On the basis of the in vitro findings, we performed in vivo functional assays by transplanting the Nurr1+Foxa2+caPKA-transduced NPCs into PD model rats. The success of cell transplantation-mediated PD therapy depends on efficient mDA neuron engraftment and neuronal maturation of the engrafted mDA neurons. Neuronal maturation leading to synaptic connections between grafted mDA neurons and host neurons is critical for long-term therapeutic effects.[42, 43] In histological assessment, TH+ DA neurons engrafted in the host striatum exhibited an extremely mature morphology, with their long neurite outgrowths extending toward the host striatum. However, unfortunately, the in vivo functionality of the transplanted cells could not be observed in the analysis of PD-related behaviors in a series of transplantation experiments, mainly due to lack of sufficient engraftment of TH+ cells. Poor donor cell engraftment was probably due to the cell toxicity induced by multiple gene transductions during donor cell preparation. We noticed that viral transduction was somewhat toxic to cultured NPCs. Thus, donor NPCs transduced with multiple genes are prone to cell death in the hostile in vivo host environment after transplantation, although the transduced NPCs can survive and differentiate into mature TH+ DA neurons under in vitro culture conditions supplemented with sufficient trophic factors. In addition, both Nurr1 and Foxa2 are strong factors involved in cell cycle arrest.[9, 44, 45] Thus, the cell arrest effects of the transgenes are thought to contribute to poor TH+ cell engraftment, as the proliferative capacity of donor cells is also beneficial for their engraftment and to the formation of a sound graft of the transplanted tissue.

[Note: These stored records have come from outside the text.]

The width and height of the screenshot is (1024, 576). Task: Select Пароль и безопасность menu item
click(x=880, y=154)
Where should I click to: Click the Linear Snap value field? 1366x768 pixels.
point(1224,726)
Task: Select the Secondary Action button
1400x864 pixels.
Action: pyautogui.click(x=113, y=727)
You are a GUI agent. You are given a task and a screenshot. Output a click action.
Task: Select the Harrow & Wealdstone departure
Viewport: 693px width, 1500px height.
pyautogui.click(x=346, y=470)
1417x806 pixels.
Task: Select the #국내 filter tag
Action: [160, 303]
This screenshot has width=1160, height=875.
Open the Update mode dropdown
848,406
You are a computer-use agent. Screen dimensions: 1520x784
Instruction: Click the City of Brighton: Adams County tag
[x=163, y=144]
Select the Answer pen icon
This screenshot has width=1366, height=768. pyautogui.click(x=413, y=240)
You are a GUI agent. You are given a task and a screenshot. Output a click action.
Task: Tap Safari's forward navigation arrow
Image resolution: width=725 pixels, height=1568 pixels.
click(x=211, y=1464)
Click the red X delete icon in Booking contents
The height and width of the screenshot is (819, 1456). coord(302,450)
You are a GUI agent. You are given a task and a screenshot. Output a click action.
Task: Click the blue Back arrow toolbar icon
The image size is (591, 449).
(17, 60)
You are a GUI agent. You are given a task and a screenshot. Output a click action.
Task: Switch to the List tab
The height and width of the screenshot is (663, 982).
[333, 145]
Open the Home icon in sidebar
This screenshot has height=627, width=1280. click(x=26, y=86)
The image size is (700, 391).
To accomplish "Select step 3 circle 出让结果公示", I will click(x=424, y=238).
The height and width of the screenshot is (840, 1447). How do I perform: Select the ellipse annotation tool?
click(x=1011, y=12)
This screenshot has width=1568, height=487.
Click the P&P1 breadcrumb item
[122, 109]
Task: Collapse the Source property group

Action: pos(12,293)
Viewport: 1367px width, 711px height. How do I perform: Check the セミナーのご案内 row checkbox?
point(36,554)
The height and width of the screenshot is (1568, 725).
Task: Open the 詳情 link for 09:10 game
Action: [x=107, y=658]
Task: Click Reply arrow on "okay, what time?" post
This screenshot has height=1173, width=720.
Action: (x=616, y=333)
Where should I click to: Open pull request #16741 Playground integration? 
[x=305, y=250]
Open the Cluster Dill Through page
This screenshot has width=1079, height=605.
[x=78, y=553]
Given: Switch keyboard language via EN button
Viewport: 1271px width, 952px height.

In conclusion, this study illustrates the utility of artificial cell fate specification with controlled gene expression, which can replicate the gene profile of actual brain development. The data indicate that sequential and controlled expression levels of transcription factors Foxa2 and Nurr1 along with cAMP–pCREB signal activation result in fully mature midbrain-type DA neurons with stable phenotype maintenance and improved cell survival. Future studies are needed to establish the usefulness of this strategy in NPCs of human origin and to produce successful engraftment and therapeutic efficacy in PD.